[Exercise materials]
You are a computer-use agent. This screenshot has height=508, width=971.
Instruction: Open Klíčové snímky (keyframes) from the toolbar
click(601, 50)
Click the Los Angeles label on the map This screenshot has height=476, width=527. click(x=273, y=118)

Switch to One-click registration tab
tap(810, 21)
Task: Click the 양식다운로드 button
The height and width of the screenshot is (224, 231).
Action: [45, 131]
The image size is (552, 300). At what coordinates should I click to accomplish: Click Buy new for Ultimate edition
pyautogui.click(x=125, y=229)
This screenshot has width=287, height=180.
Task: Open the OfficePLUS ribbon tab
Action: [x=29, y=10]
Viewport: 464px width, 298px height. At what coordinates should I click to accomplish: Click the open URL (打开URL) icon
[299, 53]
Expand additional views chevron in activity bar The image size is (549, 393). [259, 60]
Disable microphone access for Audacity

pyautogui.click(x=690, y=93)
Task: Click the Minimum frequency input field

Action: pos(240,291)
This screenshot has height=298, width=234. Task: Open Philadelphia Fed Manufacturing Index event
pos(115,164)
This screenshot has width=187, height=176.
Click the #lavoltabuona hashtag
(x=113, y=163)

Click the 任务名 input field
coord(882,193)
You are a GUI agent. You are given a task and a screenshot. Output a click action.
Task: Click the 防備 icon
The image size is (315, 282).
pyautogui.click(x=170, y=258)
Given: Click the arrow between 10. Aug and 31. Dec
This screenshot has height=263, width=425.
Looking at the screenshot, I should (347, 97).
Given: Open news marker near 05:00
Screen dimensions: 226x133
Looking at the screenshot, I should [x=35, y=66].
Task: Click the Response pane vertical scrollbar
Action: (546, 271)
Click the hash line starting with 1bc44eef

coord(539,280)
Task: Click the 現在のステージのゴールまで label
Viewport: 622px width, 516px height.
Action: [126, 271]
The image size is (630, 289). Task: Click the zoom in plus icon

[Task statement] Once the line that contains "Task: Click the 現在のステージのゴールまで label" is found, please give it again exactly, along with each line that comes after it, through the last line of the entries.

[Answer space]
Task: Click the 現在のステージのゴールまで label
Viewport: 622px width, 516px height.
Action: [126, 271]
The image size is (630, 289). Task: Click the zoom in plus icon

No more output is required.